[Problem requirements] Using the data below, please return every line exactly as given.

[Material provided]
········

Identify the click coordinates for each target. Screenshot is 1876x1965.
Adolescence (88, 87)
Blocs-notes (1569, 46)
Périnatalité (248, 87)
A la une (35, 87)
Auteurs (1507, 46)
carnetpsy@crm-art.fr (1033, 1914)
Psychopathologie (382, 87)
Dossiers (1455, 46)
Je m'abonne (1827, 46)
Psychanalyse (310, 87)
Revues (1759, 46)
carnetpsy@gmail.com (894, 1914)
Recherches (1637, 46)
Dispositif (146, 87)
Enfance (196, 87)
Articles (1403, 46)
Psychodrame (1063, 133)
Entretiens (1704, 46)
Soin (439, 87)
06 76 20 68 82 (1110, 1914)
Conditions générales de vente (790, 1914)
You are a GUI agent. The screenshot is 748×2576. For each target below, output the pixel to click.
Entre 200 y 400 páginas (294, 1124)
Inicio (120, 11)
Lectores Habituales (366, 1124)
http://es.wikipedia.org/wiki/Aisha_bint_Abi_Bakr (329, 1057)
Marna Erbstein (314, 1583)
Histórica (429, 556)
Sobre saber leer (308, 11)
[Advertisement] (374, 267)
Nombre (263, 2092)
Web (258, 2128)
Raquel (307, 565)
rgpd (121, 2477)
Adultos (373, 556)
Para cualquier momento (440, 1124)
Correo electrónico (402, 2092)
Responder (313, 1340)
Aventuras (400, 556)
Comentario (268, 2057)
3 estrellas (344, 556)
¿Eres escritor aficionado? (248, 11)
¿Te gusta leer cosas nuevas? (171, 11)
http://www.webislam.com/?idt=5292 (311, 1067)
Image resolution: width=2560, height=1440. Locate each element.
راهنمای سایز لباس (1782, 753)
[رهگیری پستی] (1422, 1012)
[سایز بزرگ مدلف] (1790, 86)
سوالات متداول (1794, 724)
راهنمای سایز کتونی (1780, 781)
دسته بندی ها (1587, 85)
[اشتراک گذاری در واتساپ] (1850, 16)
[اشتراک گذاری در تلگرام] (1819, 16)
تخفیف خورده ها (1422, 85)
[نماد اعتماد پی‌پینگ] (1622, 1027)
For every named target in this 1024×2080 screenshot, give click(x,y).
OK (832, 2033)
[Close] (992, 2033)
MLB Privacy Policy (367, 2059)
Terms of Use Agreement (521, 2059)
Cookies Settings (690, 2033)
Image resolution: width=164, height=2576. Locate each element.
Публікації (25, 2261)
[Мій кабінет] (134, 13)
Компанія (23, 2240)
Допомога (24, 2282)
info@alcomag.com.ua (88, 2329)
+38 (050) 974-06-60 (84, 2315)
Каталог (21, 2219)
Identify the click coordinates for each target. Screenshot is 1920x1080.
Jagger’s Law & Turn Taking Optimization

········

[Output below]
Identify the click coordinates for each target. Screenshot is 1876x1965.
Adolescence (88, 87)
Blocs-notes (1569, 46)
Périnatalité (248, 87)
A la une (35, 87)
Auteurs (1507, 46)
carnetpsy@crm-art.fr (1033, 1914)
Psychopathologie (382, 87)
Dossiers (1455, 46)
Je m'abonne (1827, 46)
Psychanalyse (310, 87)
Revues (1759, 46)
carnetpsy@gmail.com (894, 1914)
Recherches (1637, 46)
Dispositif (146, 87)
Enfance (196, 87)
Articles (1403, 46)
Psychodrame (1063, 133)
Entretiens (1704, 46)
Soin (439, 87)
06 76 20 68 82 (1110, 1914)
Conditions générales de vente (790, 1914)
You are a GUI agent. The screenshot is 748×2576. For each target below, output the pixel to click.
Entre 200 y 400 páginas (294, 1124)
Inicio (120, 11)
Lectores Habituales (366, 1124)
http://es.wikipedia.org/wiki/Aisha_bint_Abi_Bakr (329, 1057)
Marna Erbstein (314, 1583)
Histórica (429, 556)
Sobre saber leer (308, 11)
[Advertisement] (374, 267)
Nombre (263, 2092)
Web (258, 2128)
Raquel (307, 565)
rgpd (121, 2477)
Adultos (373, 556)
Para cualquier momento (440, 1124)
Correo electrónico (402, 2092)
Responder (313, 1340)
Aventuras (400, 556)
Comentario (268, 2057)
3 estrellas (344, 556)
¿Eres escritor aficionado? (248, 11)
¿Te gusta leer cosas nuevas? (171, 11)
http://www.webislam.com/?idt=5292 (311, 1067)
Image resolution: width=2560, height=1440. Locate each element.
راهنمای سایز لباس (1782, 753)
[رهگیری پستی] (1422, 1012)
[سایز بزرگ مدلف] (1790, 86)
سوالات متداول (1794, 724)
راهنمای سایز کتونی (1780, 781)
دسته بندی ها (1587, 85)
[اشتراک گذاری در واتساپ] (1850, 16)
[اشتراک گذاری در تلگرام] (1819, 16)
تخفیف خورده ها (1422, 85)
[نماد اعتماد پی‌پینگ] (1622, 1027)
For every named target in this 1024×2080 screenshot, give click(x,y).
OK (832, 2033)
[Close] (992, 2033)
MLB Privacy Policy (367, 2059)
Terms of Use Agreement (521, 2059)
Cookies Settings (690, 2033)
Image resolution: width=164, height=2576. Locate each element.
Публікації (25, 2261)
[Мій кабінет] (134, 13)
Компанія (23, 2240)
Допомога (24, 2282)
info@alcomag.com.ua (88, 2329)
+38 (050) 974-06-60 (84, 2315)
Каталог (21, 2219)
Identify the click coordinates for each target. Screenshot is 1920x1080.
Jagger’s Law & Turn Taking Optimization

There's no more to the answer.